Sub article 2 of Article 2 explicitly declares that man, as an animal species, shall not arrogate to itself the right to exterminate or inhumanely exploit other animals and that it is its duty to use knowledge for the welfare of animals.

Article 3 declares that no animal shall be ill-treated or shall be subjected to cruel acts and that if an animal has to be killed, this must be instantaneous and without distress.

Articles 4 and 5 recognize the right of wild animals to liberty in their natural environment while animals of species living traditionally in a human environment to have the right to live and grow at the rhythm and under the conditions of life and freedom peculiar to their species.

(c)        The Treatment of Animals by various religions, particularly in the light of the injunctions of Islam

The emphasis and importance of ‘life’ and the protection of living beings cannot be overstated in every religion and faith.
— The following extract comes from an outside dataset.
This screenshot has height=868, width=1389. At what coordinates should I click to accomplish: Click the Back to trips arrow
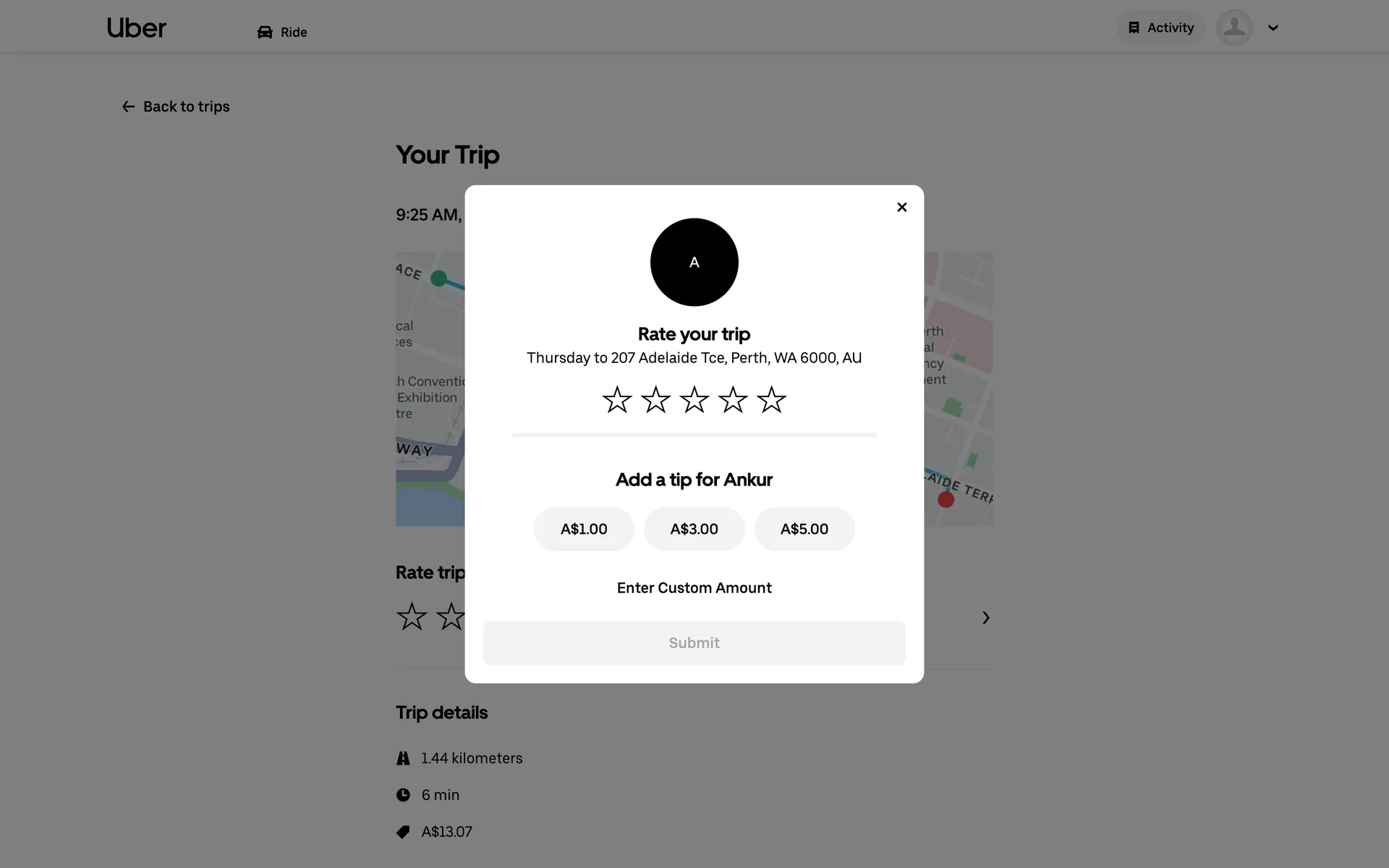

Be it Islam, Judaism, Christianity, Buddhism, Hinduism or any other religion, there is no dispute that ‘life’ is the most precious and superior creation of the Creator.
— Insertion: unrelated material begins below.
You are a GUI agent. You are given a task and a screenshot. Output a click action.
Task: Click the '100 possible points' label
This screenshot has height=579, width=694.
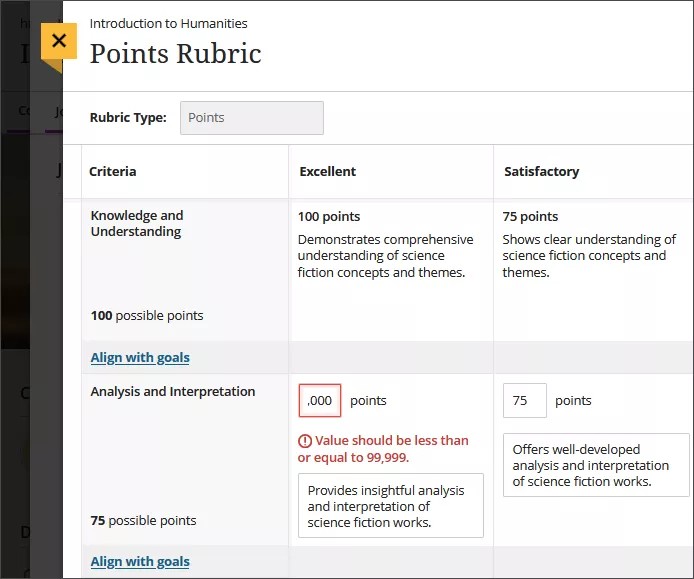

There is consensus amongst all religions of the world that animals are ‘sentient beings’ i.e able to perceive and feel.

However, the primary sources of law of Islam will be discussed in more detail because 97% percent of the population in Pakistan are its followers i.e Muslims. Moreover, Article 31 of the Constitution and its preamble expressly provides that ‘steps shall be taken to enable the Muslims of Pakistan, individually and collectively, to order their lives in accordance with the fundamental principles and basic concepts of Islam’. The principles of interpretation and the tools for deriving a ‘Hukam’, command or Shariah, from the recognized sources such as the Quran or Sunnah (Traditions of the holy Prophet (SAW) ) is based on the premise or foundation of ‘preservation of life’.

Life is most important because it is the best creation of Allah, the Creator. ‘Life’ is not restricted to human life but includes all forms of life, whether a breathing animal or a plant. Human has been made superior to other forms because of its cognitive attributes, intelligence and the ability to think and reason. The other forms of life are not inferior but each have a specific and distinct purpose.

There are several verses in the holy Quran which explicitly relate to animals and some are as follows: 

            “And He created cattle; you derive warmth from them and various other uses; and from them you obtain food Surrah An-Nahl 16:5 

            “And they carry your loads to many a place which otherwise you would be unable to reach without great hardship; Verily your Sustainer is most compassionate, a dispenser of justice An-Nahl 16:7 

            “And it is He who has created horses, mules, and donkeys, for you to ride and as an adornment; And he has created other things of which you have no knowledge.”Surrah AnNahl 16:8 

            “We have made animals subject to you, that ye may be grateful.”Surrah Al Haj 22:36 

            “Although there is no animal that walks on earth and no bird that flies on its two wings which is not God’s creature like yourself.”Surrah Al-Anam 6:38

            “Seest thou not that it is Allah Whose praise all beings in the heavens and on earth do celebrate, and the birds (of the air) with wings outspread? 

            Each one knows its own (mode of) prayer and praise, and Allah knows well all that they do.”Surrah An-Noor 24:41

            “transgress not in the balance, and weigh with justice, and skimp not in the balance. . .earth, He set it down for all beings.”Surrah ArRahman        55:8-10.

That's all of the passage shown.